Friday, August 1, 2008

A Harsh Functionality

I note this week the deaths of a machine and a dog.

Tonight there is a machine in Texas on death row. Its crime: lack of functionality.

Its execution symbolizes a global end for mechanical devices which perform one function, but only one, even if they're faster and better than anything else in the world.

The demise isn't surprising in the face of the recently conducted Ohio State University survey showing 38% of people would rather speak to a chatterbot than another person.

Even so, Scrooge's lament comes to mind when he asks how the world can condemn the poor and the pursuit of wealth in the same breath.

Do you not admire, say, Mr. Coffin, who, as reported in the Times, at age 90, "first repaired a clock while a pupil at the grammar school in a seaside village of 900 people, and has collected, sold, made and fixed clocks - only those that run on cogs and springs, nothing electric, ever since."

Some of us are trapped, carried forward, clinging - here I am writing on a laptop whose software will carry these words to China after I push a button. Who wouldn't marvel, as Thomas Friedman points out in his The World is Flat at such a system where I may call the barbershop in town for an appointment but talk to someone in India to set it?

Deeper instincts retreat from the threatening vastness of such an enterprise even as I take advantage of a few features at the edges.
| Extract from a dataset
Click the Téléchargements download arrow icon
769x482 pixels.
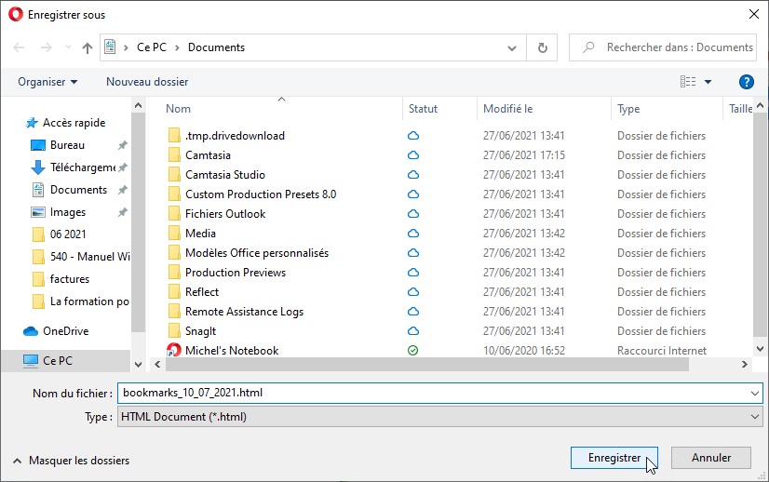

It makes me uneasy not to speak to the barber himself, while, conversely, it provides great pleasure to visit shopkeepers on Main Street, like Coco at the Hunan Gardens, who worries, not for my lost custom, but for my person, if I haven't been in to take a meal for a while.

What counts more than any marvel of technology are the dear ones of our noble parish who gathered round last Sunday to offer ancient prayers of healing for a bad back.

What carries lasting value is that after I held our Max in my arms last week while the vet administered the injection which ended his suffering, I returned home to a beloved bride to share the grief and take comfort in simple cards received from friends and a sister who show by these small acts their abiding concern.

I'm lost in a world where there's no value bestowed upon an elegant machine with no chips, which, while still outperforming those that do, must be destroyed because it lacks the potential for an increased functionality.

At the same time as I tap into the technological wonders of the whole Flat World from a small town in Virginia, I embrace the life which is found at home.